Вопреки всему она надеялась, что ее слова заставят его отойти и пропустить ее, но он не двинулся с места, а у нее не хватало смелости бросить ему вызов, сделав шаг к двери.
– Мне нужно идти, – сказала она, чувствуя, что несмотря на все ее старания каждый звук сочится страхом. – Меня ждут…
В чем-то это было правдой. Сегодня вечером их всех пригласили на ужин в «Апполинере». Но он должен был начаться в восемь, через четыре часа. Ее не хватятся еще долго.
– Позвольте пройти, – сказала она.
Жужжание немного унялось, и в тишине стоявший в дверном проеме мужчина заговорил. Его негромкий голос был почти так же сладок, как и запах.
– Не уходи пока.
– Меня ждут… ждут…
Хелен не видела его глаз, но чувствовала их взгляд, и они вызывали у нее дремоту, подобно тому лету, что пело в ее голове.
– Я пришел за тобой, – сказал он.
Она мысленно повторила эти четыре слова. Я пришел за тобой. Если это была угроза, то он произнес ее совсем не угрожающе.
– Я вас… не знаю, – сказала Хелен.
– Нет, – прошептал мужчина. – Но ты усомнилась во мне.
– Усомнилась?
– Ты не удовольствовалась историями и тем, что писали на стенах. И я вынужден был прийти.
От дремоты мысли сделались неповоротливыми, но она уловила суть того, о чем говорил мужчина. Что он был легендой, и она, не поверив, вынудила его явиться, чтобы взять дело в свои руки. Лишь теперь Хелен посмотрела на эти руки. Одной из них не было. На ее месте торчал крюк.
– Тебя будут винить, – сказал он ей. – Скажут, что из-за твоих сомнений пролилась невинная кровь. Но я отвечу: разве кровь нужна не для того, чтобы проливаться? И со временем внимание ослабнет. Полицейские уйдут, в объективах камер окажется какой-то новый ужас, а люди останутся здесь, чтобы снова рассказывать истории о Кэндимене[5].
– Кэндимене? – повторила она. Ее язык едва сумел придать форму этому невинному слову.
– Я пришел за тобой, – прошептал он так мягко, что соблазнение сделалось почти ощутимым. И, сказав это, вышел из коридора на свет.
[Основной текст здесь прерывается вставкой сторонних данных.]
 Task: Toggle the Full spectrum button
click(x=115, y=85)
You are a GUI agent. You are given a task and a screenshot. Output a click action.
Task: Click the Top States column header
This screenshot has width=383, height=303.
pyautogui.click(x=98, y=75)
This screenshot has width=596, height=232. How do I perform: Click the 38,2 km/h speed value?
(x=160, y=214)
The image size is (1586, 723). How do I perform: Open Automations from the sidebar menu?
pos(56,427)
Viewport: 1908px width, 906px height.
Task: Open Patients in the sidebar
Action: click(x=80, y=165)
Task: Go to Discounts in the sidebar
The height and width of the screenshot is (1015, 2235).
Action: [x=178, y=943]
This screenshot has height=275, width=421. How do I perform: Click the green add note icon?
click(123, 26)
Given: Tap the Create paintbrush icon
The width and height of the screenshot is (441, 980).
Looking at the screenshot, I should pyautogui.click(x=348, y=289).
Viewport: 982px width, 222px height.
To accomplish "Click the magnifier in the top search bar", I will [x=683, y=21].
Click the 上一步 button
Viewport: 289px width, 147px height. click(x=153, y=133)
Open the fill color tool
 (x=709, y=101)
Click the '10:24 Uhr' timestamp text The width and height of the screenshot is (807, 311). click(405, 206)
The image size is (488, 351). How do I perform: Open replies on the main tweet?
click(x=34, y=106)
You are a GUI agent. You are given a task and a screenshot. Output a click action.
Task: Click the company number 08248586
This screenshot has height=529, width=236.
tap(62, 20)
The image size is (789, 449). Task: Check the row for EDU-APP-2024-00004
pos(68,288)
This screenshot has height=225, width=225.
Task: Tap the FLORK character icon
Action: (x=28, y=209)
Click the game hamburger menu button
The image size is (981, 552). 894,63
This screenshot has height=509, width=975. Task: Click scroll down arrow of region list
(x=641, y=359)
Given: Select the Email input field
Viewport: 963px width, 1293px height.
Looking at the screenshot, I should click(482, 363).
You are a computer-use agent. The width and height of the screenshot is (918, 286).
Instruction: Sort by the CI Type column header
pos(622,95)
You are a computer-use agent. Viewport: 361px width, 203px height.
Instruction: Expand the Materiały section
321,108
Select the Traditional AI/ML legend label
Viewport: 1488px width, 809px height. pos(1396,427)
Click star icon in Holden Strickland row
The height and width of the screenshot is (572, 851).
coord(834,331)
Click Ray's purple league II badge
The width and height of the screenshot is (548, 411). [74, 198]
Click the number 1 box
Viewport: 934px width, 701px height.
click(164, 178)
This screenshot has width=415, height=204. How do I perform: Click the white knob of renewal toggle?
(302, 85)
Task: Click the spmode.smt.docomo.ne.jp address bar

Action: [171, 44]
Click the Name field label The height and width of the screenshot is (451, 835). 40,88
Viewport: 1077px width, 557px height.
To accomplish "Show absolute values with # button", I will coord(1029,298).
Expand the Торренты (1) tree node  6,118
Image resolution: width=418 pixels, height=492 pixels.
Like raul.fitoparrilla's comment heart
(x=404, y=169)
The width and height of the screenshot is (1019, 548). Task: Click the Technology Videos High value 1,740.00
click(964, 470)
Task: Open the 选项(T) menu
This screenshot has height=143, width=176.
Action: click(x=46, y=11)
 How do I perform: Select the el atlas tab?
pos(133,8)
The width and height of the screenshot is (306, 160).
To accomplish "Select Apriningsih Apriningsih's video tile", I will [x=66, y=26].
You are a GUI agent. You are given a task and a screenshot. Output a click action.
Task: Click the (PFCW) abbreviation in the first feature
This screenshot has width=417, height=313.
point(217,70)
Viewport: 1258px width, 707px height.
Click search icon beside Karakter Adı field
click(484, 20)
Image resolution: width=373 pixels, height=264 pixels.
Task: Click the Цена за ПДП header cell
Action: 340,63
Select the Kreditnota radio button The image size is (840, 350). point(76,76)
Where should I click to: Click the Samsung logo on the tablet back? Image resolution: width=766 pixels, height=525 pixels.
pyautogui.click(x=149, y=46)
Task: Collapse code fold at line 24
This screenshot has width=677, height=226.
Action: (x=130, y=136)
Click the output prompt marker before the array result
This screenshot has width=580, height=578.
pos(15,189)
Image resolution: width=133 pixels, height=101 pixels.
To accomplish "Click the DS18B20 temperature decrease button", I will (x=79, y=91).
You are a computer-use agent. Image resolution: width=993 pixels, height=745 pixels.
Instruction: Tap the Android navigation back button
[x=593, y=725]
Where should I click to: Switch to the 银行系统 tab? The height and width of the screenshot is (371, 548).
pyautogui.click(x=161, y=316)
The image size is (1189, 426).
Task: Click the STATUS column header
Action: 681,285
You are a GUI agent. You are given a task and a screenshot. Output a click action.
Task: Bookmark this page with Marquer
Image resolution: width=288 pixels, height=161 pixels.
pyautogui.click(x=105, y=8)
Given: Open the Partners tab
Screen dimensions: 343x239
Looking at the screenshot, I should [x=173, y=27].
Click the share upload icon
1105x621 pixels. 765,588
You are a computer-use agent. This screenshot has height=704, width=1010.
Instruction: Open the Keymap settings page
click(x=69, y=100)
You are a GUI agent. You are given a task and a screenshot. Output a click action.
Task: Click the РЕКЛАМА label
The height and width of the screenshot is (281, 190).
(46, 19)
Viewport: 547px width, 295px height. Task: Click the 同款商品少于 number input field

Она знала его, в этом не было сомнения. Знала все это время, той частью себя, где обитают кошмары. Это был человек со стены. Автор его портрета не фантазировал: картина, завывавшая над ней, походила на представшего перед Хелен мужчину вплоть до каждой невероятной детали. Он был до безвкусного ярок: кожа желтая как воск, тонкие бледно-синие губы, дикие глаза блестят, словно радужка инкрустирована рубинами. Куртка его была лоскутной, штаны тоже. Он выглядел, подумала Хелен, почти нелепо в своем запятнанном кровью шутовском костюме и с подобием румянца на желтушных щеках. Но люди так примитивны. Они нуждались в фокусах и фальши, иначе теряли интерес. Чудеса; убийства; изгнанные демоны и отверстые гробницы. Дешевый блеск не портил глубинного чувства. В естественной истории разума только яркие перья привлекали вид к совокуплению с его потаенной сущностью.